Here the XSLTransformations are defined. Each <transform/> node defines a single transformation. The transformations are done step by step. If @selected="true" they are processed by default but can get deactivated in the advanced mode in the frontend. If there are namespaces used in the xsl files, declare them in the <importNamespaces/> section.

<validation-catalogs/> contains uris pointing to xsd schemas against which the resulting xml gets validated. Validation is done by the Xerces2 library using the eXist db internal validation functions.

For the preview in the frontend there is the <paginationQuery/>. Use a xpath here which gets util:eval()'ed after the whole processing (including xsl-transformations).
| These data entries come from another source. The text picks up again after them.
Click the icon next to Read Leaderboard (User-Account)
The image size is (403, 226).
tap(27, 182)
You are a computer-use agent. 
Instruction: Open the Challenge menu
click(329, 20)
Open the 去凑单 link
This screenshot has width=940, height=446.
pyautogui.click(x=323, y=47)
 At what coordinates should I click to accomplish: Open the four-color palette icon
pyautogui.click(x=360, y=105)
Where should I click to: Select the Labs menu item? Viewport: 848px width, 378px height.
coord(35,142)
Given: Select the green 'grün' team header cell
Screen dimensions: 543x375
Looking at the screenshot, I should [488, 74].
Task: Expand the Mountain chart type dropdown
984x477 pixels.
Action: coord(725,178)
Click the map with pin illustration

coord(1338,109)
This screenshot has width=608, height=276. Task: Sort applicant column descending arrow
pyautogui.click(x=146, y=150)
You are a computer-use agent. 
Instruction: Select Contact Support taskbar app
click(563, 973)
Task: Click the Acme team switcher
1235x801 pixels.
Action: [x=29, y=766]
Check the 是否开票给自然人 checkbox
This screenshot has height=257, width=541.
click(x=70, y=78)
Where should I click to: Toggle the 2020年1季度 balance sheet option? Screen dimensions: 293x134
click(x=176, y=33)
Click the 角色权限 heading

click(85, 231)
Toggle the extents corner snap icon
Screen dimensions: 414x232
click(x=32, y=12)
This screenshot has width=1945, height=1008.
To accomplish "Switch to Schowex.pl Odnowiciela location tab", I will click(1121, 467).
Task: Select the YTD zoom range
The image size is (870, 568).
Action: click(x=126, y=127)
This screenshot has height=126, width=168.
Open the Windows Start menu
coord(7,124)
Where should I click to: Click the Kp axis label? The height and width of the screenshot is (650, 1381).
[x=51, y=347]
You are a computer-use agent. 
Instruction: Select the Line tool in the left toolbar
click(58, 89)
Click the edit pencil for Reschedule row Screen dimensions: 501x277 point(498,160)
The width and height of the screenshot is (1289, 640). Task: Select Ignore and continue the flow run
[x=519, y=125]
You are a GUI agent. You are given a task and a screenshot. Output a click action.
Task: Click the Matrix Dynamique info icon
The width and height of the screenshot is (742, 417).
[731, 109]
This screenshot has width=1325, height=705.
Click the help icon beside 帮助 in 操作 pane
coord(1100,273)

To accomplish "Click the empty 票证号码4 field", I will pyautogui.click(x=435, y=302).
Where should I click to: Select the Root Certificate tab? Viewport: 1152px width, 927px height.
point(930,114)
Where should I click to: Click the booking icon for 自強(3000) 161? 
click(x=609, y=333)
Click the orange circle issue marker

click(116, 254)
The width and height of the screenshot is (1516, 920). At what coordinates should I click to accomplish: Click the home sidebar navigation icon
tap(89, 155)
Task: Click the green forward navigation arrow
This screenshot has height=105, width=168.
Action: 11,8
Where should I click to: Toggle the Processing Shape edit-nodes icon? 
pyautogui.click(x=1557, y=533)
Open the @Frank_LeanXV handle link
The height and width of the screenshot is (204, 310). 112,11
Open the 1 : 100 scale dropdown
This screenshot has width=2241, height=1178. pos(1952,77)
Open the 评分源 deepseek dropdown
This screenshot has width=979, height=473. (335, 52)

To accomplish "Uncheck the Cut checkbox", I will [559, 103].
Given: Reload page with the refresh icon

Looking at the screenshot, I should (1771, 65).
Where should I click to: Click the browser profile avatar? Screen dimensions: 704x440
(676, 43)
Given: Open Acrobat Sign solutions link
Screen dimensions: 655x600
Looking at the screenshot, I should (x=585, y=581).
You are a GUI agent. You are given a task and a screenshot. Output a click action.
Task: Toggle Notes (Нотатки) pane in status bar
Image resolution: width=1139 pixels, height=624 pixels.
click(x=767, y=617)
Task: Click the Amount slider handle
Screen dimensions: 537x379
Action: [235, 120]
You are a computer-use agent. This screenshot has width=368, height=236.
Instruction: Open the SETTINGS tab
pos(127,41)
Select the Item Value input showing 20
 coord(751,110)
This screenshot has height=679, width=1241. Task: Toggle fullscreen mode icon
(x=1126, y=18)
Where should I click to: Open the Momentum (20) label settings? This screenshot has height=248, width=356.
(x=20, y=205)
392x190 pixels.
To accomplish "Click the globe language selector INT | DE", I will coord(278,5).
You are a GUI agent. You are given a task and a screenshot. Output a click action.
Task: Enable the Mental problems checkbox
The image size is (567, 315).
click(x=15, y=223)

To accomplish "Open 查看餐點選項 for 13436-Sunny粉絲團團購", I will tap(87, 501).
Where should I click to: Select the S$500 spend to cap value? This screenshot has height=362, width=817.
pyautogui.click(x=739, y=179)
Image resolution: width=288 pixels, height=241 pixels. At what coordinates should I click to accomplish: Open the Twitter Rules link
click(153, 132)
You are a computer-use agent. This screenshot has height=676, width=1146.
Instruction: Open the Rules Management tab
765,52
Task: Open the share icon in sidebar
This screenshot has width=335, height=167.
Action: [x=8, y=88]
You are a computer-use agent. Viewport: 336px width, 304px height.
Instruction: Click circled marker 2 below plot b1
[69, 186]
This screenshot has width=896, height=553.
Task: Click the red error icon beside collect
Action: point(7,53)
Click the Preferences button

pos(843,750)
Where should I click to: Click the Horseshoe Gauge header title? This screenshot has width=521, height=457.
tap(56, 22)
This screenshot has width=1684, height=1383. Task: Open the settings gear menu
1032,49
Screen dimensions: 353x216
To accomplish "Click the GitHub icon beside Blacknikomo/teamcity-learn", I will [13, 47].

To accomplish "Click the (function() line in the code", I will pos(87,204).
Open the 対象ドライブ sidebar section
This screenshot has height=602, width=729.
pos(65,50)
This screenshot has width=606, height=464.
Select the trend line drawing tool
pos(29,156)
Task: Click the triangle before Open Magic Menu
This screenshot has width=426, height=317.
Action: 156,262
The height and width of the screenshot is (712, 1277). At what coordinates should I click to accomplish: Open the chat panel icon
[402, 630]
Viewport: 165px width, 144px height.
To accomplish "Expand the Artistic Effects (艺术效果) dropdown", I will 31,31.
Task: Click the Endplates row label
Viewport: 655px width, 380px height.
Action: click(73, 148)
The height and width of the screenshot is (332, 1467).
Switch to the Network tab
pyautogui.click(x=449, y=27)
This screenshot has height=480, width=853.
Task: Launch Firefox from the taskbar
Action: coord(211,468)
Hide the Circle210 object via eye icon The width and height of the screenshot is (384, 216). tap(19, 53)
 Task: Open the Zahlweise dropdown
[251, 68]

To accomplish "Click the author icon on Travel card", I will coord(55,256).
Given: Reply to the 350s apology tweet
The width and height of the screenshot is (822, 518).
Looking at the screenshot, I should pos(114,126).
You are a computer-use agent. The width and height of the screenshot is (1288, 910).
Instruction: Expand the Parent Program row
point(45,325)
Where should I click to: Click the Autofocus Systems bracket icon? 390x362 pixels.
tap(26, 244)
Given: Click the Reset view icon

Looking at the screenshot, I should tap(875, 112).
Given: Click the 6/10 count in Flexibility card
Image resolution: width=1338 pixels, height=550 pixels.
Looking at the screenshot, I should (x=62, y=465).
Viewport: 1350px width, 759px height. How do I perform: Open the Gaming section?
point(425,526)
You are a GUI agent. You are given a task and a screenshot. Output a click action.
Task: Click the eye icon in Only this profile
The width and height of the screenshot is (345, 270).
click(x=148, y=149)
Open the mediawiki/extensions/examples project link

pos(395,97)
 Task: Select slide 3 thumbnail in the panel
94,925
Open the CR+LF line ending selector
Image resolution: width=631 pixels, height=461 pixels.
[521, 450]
Each item in the result is treated as a page.

License

Copyright 2016 Heidelberg Research Architecture (HRA), University of Heidelberg.

Licensed under the Apache License, Version 2.0 (the "License"); you may not use this file except in compliance with the License. You may obtain a copy of the License at

   http://www.apache.org/licenses/LICENSE-2.0

Unless required by applicable law or agreed to in writing, software distributed under the License is distributed on an "AS IS" BASIS, WITHOUT WARRANTIES OR CONDITIONS OF ANY KIND, either express or implied. See the License for the specific language governing permissions and limitations under the License.